Assignment 8: Supervised Learning

This should be a straightforward assignment and is here just to provide a concrete example of supervised learning.

Load the titanic data set from seaborn. We will try to predict survival from the other variables.

In [1]:
import seaborn as sns
titanic = sns.load_dataset('titanic')

Ex 1. (10 points)

Is the data set balanced or imbalanced? If it is badly imbalanced (say minority class under 20% of total), use down-sampling of the majority class to generate a balanced data set. Drop columns with any missing values.

In [ ]:

The data set is not too imbalanced, so no action taken.

Ex 2. (10 points)

Convert the categorical values into dummy encoded variables , dropping the first value to avoid collinearity.

In [ ]:

Ex 3. (10 points)

Split the data into 70% training and 30% test data sets using stratified sampling on the sex.

In [ ]:

Ex 4. 20 points)

Construct an sklearn Pipeline with the components StandardScaler, RidgeClassifier, and GridSearchCV. Train the Pipeline classifier, choosing a value for \(\lambda\) from one of \(\lambda = \{0, 0.1, 1, 10\}\) using grid search with 5-fold cross-validation.
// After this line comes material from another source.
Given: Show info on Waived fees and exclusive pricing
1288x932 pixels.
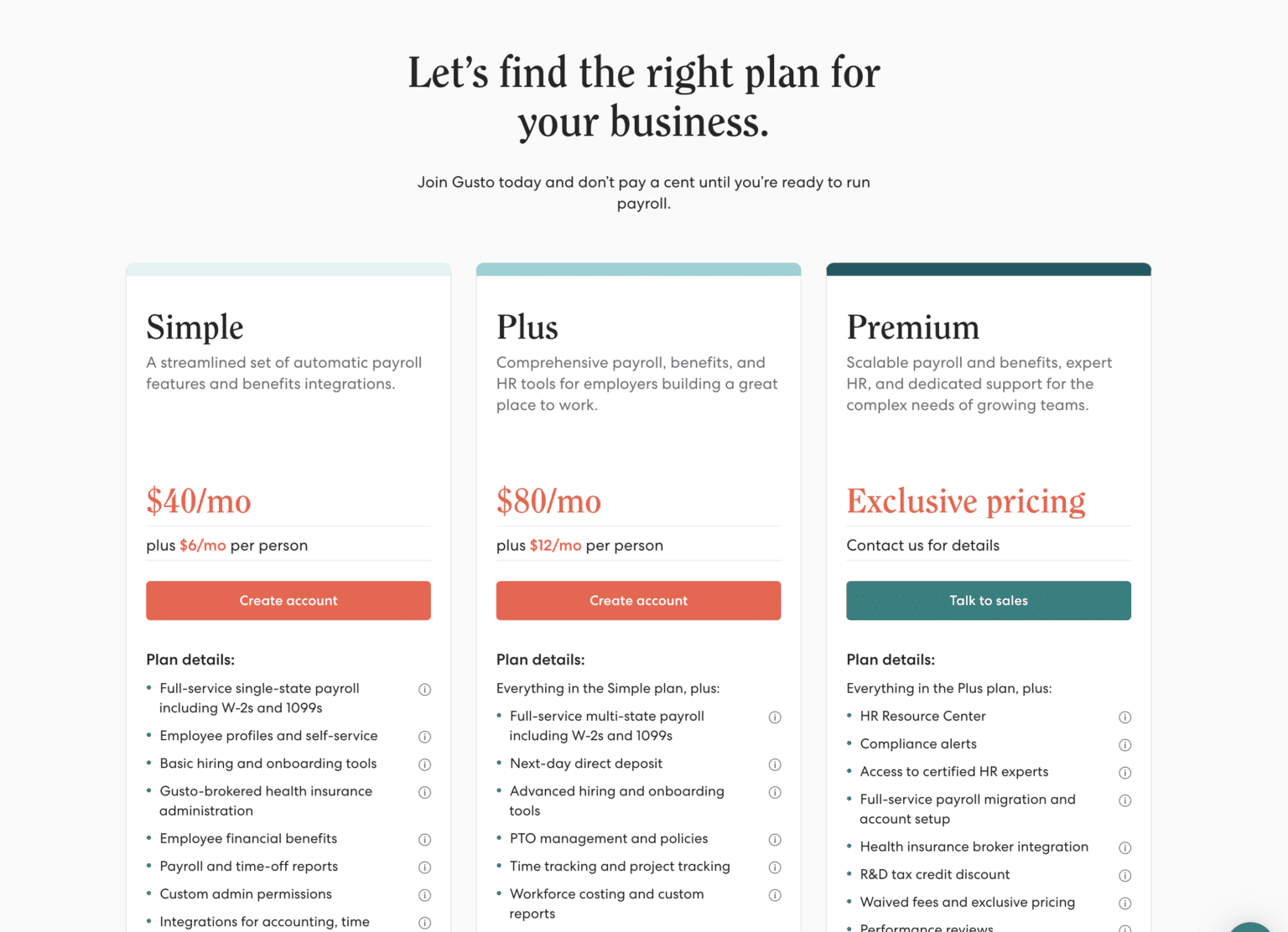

Note that the \(\lambda\) parameter we use in the lecture is named alpha in RidgeClassifier.

In [ ]:

Ex 5. (10 points)

Using the trained classifier, construct a confusion matrix for the test and predicted values

In [14]:

Ex 6. (10 points)

Using the confusion matrix, calculate accuracy, sensitivity, specificity, PPV, NPV and F1 score

Routine

Ex 7. (10 points)

Plot an ROC curve for the classifier

In [16]:

Ex. 8 (20 points)

  • Fit polynomial curves of order 0,1,2,3,4 and 5 to the values of \(X\), \(y\) given below
  • Using LOOCV, what is the degree of the best-fitting polynomial model? If this is not the true degree, explain why.
In [28]:
np.random.seed(23)

n = 10
k = 3
x = np.random.normal(0,1,n)
X = np.c_[np.ones(n), x, x**2, x**3]
beta = np.random.normal(0, 1, (k+1,1))
s = 0.5
y = X@beta
y += np.random.normal(0, s, y.shape)
In [ ]: